What the exercise asks:
Copy every line of the listing below without changing anything.
## START
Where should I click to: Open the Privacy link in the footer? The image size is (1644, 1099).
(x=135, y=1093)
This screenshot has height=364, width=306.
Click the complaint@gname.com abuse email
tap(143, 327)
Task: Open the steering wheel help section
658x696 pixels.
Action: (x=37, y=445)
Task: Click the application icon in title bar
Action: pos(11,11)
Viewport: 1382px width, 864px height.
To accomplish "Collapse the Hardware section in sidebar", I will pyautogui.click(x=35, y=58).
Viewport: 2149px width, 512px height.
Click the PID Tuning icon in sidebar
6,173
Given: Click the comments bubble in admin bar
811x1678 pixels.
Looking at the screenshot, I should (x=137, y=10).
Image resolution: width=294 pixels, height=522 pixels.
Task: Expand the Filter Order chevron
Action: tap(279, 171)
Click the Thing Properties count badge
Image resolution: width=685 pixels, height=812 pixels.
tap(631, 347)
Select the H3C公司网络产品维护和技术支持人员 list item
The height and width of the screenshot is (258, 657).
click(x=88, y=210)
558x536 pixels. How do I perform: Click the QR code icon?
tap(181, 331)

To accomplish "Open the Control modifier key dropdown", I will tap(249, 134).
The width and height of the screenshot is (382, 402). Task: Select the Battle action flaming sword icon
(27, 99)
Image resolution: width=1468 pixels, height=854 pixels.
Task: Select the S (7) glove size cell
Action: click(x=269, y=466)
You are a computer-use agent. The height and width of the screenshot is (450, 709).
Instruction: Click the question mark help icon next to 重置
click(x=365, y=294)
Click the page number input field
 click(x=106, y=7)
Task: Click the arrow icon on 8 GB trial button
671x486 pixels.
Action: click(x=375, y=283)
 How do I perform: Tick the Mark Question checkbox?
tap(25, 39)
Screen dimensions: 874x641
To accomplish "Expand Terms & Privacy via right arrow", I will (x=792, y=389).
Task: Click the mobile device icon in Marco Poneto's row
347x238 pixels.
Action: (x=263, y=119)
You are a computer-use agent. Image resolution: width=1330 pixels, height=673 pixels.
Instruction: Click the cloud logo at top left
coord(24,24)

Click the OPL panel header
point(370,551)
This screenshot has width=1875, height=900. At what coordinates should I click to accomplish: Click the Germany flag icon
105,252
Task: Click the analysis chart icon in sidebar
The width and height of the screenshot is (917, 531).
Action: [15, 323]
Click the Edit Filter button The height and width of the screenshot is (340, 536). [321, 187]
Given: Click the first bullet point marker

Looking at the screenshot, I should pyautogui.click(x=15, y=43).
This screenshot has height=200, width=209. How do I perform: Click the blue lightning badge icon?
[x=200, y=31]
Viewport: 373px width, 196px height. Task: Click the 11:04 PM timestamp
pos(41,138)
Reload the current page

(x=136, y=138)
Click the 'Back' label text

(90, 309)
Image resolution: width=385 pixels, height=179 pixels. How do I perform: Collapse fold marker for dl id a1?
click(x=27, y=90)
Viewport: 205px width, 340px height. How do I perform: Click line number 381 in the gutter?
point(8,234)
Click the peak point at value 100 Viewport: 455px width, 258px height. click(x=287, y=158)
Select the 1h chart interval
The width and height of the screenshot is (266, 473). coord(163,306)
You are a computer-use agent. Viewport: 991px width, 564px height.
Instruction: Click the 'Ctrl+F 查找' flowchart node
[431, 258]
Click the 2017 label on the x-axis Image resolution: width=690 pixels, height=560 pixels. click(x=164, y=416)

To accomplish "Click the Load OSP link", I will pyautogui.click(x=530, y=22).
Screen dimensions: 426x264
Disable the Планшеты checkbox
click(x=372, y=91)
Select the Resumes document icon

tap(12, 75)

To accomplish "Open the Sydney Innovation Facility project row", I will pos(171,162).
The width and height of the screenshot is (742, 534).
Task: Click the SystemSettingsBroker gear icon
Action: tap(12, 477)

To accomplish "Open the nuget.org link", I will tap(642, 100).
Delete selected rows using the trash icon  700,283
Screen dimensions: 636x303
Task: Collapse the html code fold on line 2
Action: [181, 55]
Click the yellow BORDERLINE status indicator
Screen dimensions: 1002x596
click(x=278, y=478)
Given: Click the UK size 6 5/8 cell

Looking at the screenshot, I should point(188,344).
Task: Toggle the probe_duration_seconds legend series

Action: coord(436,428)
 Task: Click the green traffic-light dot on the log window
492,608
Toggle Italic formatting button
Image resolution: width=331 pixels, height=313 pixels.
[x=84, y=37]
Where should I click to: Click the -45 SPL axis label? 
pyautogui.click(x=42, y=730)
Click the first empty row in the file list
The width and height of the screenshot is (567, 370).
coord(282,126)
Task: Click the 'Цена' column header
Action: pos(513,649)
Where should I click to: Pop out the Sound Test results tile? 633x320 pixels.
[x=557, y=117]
## END
Answer below:
Where should I click to: Open the Privacy link in the footer? The image size is (1644, 1099).
(x=135, y=1093)
This screenshot has height=364, width=306.
Click the complaint@gname.com abuse email
tap(143, 327)
Task: Open the steering wheel help section
658x696 pixels.
Action: (x=37, y=445)
Task: Click the application icon in title bar
Action: pos(11,11)
Viewport: 1382px width, 864px height.
To accomplish "Collapse the Hardware section in sidebar", I will pyautogui.click(x=35, y=58).
Viewport: 2149px width, 512px height.
Click the PID Tuning icon in sidebar
6,173
Given: Click the comments bubble in admin bar
811x1678 pixels.
Looking at the screenshot, I should (x=137, y=10).
Image resolution: width=294 pixels, height=522 pixels.
Task: Expand the Filter Order chevron
Action: tap(279, 171)
Click the Thing Properties count badge
Image resolution: width=685 pixels, height=812 pixels.
tap(631, 347)
Select the H3C公司网络产品维护和技术支持人员 list item
The height and width of the screenshot is (258, 657).
click(x=88, y=210)
558x536 pixels. How do I perform: Click the QR code icon?
tap(181, 331)

To accomplish "Open the Control modifier key dropdown", I will tap(249, 134).
The width and height of the screenshot is (382, 402). Task: Select the Battle action flaming sword icon
(27, 99)
Image resolution: width=1468 pixels, height=854 pixels.
Task: Select the S (7) glove size cell
Action: click(x=269, y=466)
You are a computer-use agent. The height and width of the screenshot is (450, 709).
Instruction: Click the question mark help icon next to 重置
click(x=365, y=294)
Click the page number input field
 click(x=106, y=7)
Task: Click the arrow icon on 8 GB trial button
671x486 pixels.
Action: click(x=375, y=283)
 How do I perform: Tick the Mark Question checkbox?
tap(25, 39)
Screen dimensions: 874x641
To accomplish "Expand Terms & Privacy via right arrow", I will (x=792, y=389).
Task: Click the mobile device icon in Marco Poneto's row
347x238 pixels.
Action: (x=263, y=119)
You are a computer-use agent. Image resolution: width=1330 pixels, height=673 pixels.
Instruction: Click the cloud logo at top left
coord(24,24)

Click the OPL panel header
point(370,551)
This screenshot has width=1875, height=900. At what coordinates should I click to accomplish: Click the Germany flag icon
105,252
Task: Click the analysis chart icon in sidebar
The width and height of the screenshot is (917, 531).
Action: [15, 323]
Click the Edit Filter button The height and width of the screenshot is (340, 536). [321, 187]
Given: Click the first bullet point marker

Looking at the screenshot, I should pyautogui.click(x=15, y=43).
This screenshot has height=200, width=209. How do I perform: Click the blue lightning badge icon?
[x=200, y=31]
Viewport: 373px width, 196px height. Task: Click the 11:04 PM timestamp
pos(41,138)
Reload the current page

(x=136, y=138)
Click the 'Back' label text

(90, 309)
Image resolution: width=385 pixels, height=179 pixels. How do I perform: Collapse fold marker for dl id a1?
click(x=27, y=90)
Viewport: 205px width, 340px height. How do I perform: Click line number 381 in the gutter?
point(8,234)
Click the peak point at value 100 Viewport: 455px width, 258px height. click(x=287, y=158)
Select the 1h chart interval
The width and height of the screenshot is (266, 473). coord(163,306)
You are a computer-use agent. Viewport: 991px width, 564px height.
Instruction: Click the 'Ctrl+F 查找' flowchart node
[431, 258]
Click the 2017 label on the x-axis Image resolution: width=690 pixels, height=560 pixels. click(x=164, y=416)

To accomplish "Click the Load OSP link", I will pyautogui.click(x=530, y=22).
Screen dimensions: 426x264
Disable the Планшеты checkbox
click(x=372, y=91)
Select the Resumes document icon

tap(12, 75)

To accomplish "Open the Sydney Innovation Facility project row", I will pos(171,162).
The width and height of the screenshot is (742, 534).
Task: Click the SystemSettingsBroker gear icon
Action: tap(12, 477)

To accomplish "Open the nuget.org link", I will tap(642, 100).
Delete selected rows using the trash icon  700,283
Screen dimensions: 636x303
Task: Collapse the html code fold on line 2
Action: [181, 55]
Click the yellow BORDERLINE status indicator
Screen dimensions: 1002x596
click(x=278, y=478)
Given: Click the UK size 6 5/8 cell

Looking at the screenshot, I should point(188,344).
Task: Toggle the probe_duration_seconds legend series

Action: coord(436,428)
 Task: Click the green traffic-light dot on the log window
492,608
Toggle Italic formatting button
Image resolution: width=331 pixels, height=313 pixels.
[x=84, y=37]
Where should I click to: Click the -45 SPL axis label? 
pyautogui.click(x=42, y=730)
Click the first empty row in the file list
The width and height of the screenshot is (567, 370).
coord(282,126)
Task: Click the 'Цена' column header
Action: pos(513,649)
Where should I click to: Pop out the Sound Test results tile? 633x320 pixels.
[x=557, y=117]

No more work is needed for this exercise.